В продолжение всего XVIII в. идут бесконечные споры сторонников ориентации на разговорное употребление, призывающих к отказу от книжных элементов (славянизмов), и их противников, призывающих, напротив, отталкиваться от разговорного употребления и использовать специфические книжные (церковнославянские) средства выражения. Последним сколько-нибудь заметным эпизодом этой полемики и был спор "архаистов" и "новаторов".

Так определились — еще в первой половине XVIII в. — полярные возможности формирования русского литературного языка.

4. Попытка примирить эти концепции содержится в программе Ломоносова, которая имеет компромиссный характер: эта программа направлена на объединение в рамках русского литературного языка книжной и разговорной языковой стихии. Ломоносов решает эту проблему в рамках классицистической эстетики, соотнося разные средства выражения с различными жанрами.

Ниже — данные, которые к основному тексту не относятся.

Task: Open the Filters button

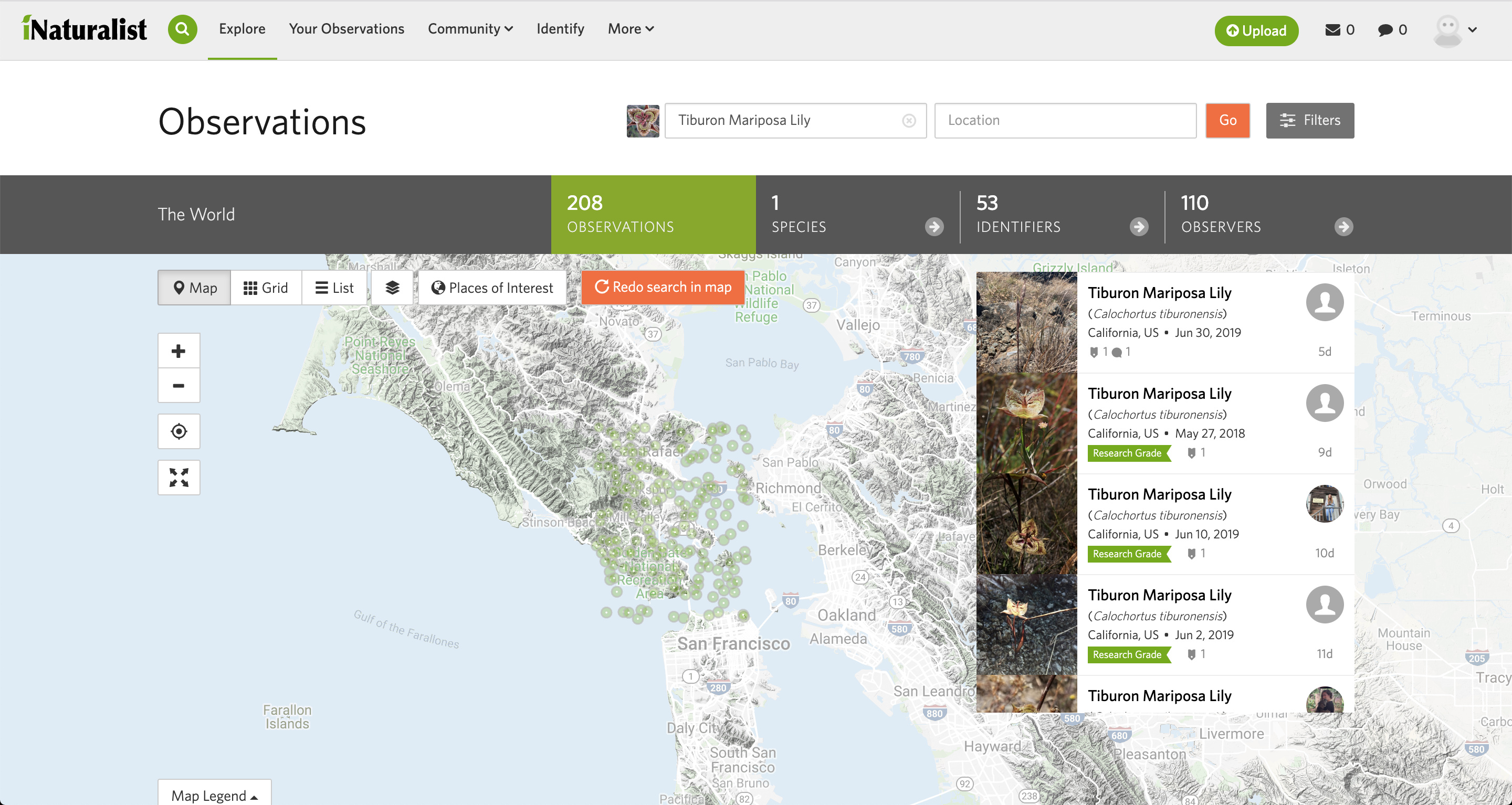Action: coord(1309,120)
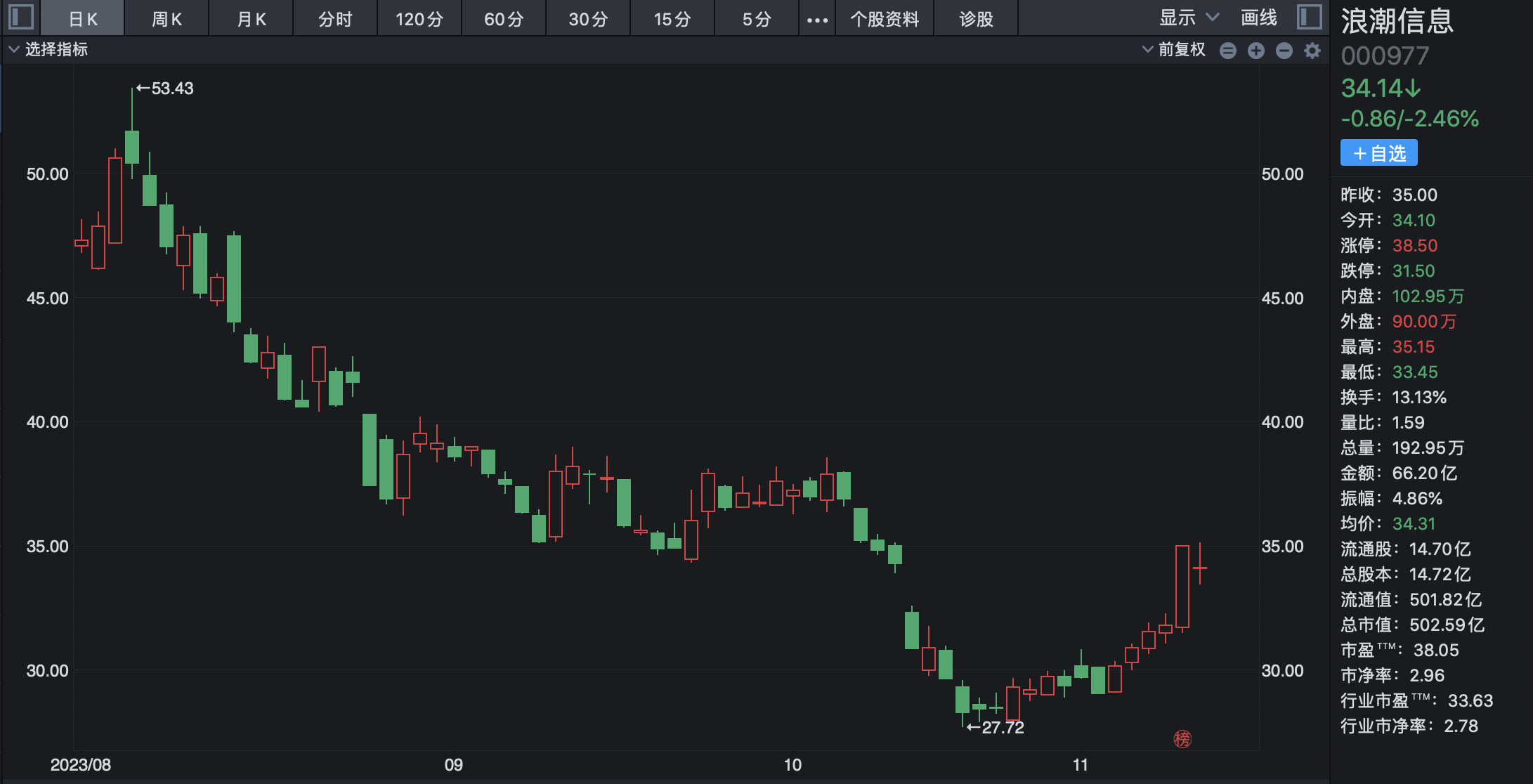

Это решение было искусственным и, в сущности, столь же утопичным. Так, в своей теории трех стилей Ломоносов выделяет высокий стиль, где употребляются лишь те слова, которые есть в церковнославянском языке (и, напротив, не употребляются слова, специфичные для русского языка), низкий стиль, где употребляются лишь те слова, которые есть в русском языке (и, напротив, не употребляются слова, специфичные для церковнославянского языка) и, наконец, средний стиль, где употребляются как церковнославянские, так и русские слова.

Нетрудно видеть, что средний стиль строится по иному принципу, нежели высокий и низкий. Если высокий и низкий стили взаимоисключают друг друга по составу лексического материала (высокий стиль характеризуется отсутствием разговорной лексики, низкий стиль — отсутствием книжной лексики), то средний стиль объединяет все три разряда слов: "славенские речения" (специфичные для церковнославянского), "российские" (специфичные для русского) и "славенороссийские" (общие для обоих языков). Можно было бы ожидать, что средний стиль будет основываться только на "славенороссийских" словах, исключая как специфически книжную, так и специфически разговорную лексику и оставляя лишь тот лексический пласт, который является общим для церковнославянского и русского языка; однако Ломоносов идет по другому пути и допускает здесь все возможные виды "речений".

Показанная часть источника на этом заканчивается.